AUFGABENSTELLUNG:
1. Prüfen Sie, ob die Aussagen (a), (b) und (c) mit dem Text über das ehemalige Goliath-Werksgelände übereinstimmen. Antworten Sie jeweils mit Ja oder Nein und zitieren Sie die entscheidenden Worte des Textes wörtlich.
(a) Nach dem Konkurs wurden in Bremen-Hastedt weiterhin Autos gebaut.
(b) Rudolf Lodders war nur kurze Zeit für die Borgward-Gruppe tätig.
(c) Die in den 50er-Jahren errichteten Gebäude besaßen einen hohen industrie-architektonischen Wert.
2. Führen Sie den Text über das ehemalige Goliath-Werksgelände im Anschluss an seinen letzten Satz weiter.

LESETEXT:
···

Was ist aus dem ehemaligen Goliath-Werksgelände geworden?

Nach dem Konkurs der Borgward-Gruppe 1961 ergab sich für das Areal eine Vielzahl an Nachnutzungen, die nur zu einem geringen Teil etwas mit der Autoindustrie zu tun hatten. Autos wurden in Bremen-Hastedt nie wieder gebaut. Immerhin blieb die Bausubstanz, die zum Teil noch aus dem Beginn des 20. Jahrhunderts stammte, zum Teil nach dem 2. Weltkrieg errichtet wurde, weitestgehend erhalten. Das ist insofern von Belang, als insbesondere die in den 50er-Jahren errichteten Gebäude von besonders hohem industrie-architektonischem Wert waren. Der Architekt Rudolf Lodders, der lange Jahre für die Borgward-Gruppe gearbeitet hat, verstand es, hochmoderne, auch an den Interessen der Arbeitenden orientierte Produktionsstätten zu errichten, die weithin Beachtung fanden.

···

DATENAUSZUG:
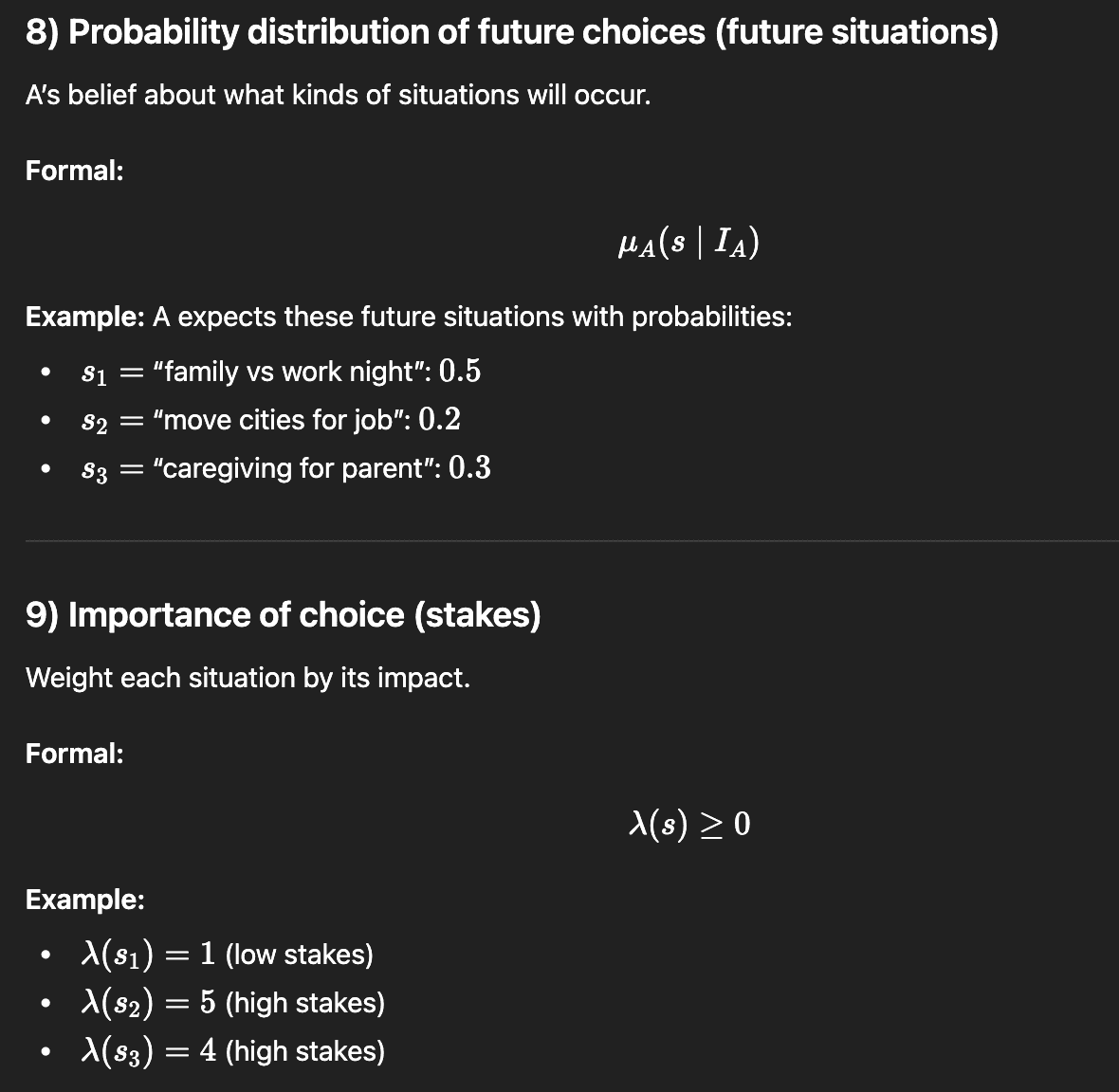Image resolution: width=1119 pixels, height=1092 pixels.
Task: Click the horizontal divider between sections 8 and 9
Action: pos(572,541)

···

LÖSUNGEN:
1.
(a) Nein: „Autos wurden in Bremen-Hastedt nie wieder gebaut.“
(b) Nein: „der lange Jahre für die Borgward-Gruppe gearbeitet hat“
(c) Ja: „insbesondere die in den 50er-Jahren errichteten Gebäude von besonders hohem industrie-architektonischem Wert waren“

2.
Die Situation auf dem ehemaligen Goliath-Werksgelände stellt sich heute allerdings erheblich anders dar. Rund die Hälfte der historischen Bausubstanz, darunter der beeindruckende „Rundbau“ und das lichte, gläserne Presswerk, fielen der Abrissbirne zum Opfer und wurden ersetzt durch einen schmucklosen Zweckbau, der fortan das Einkaufszentrum „Hansa-Carrée“ beherbergt.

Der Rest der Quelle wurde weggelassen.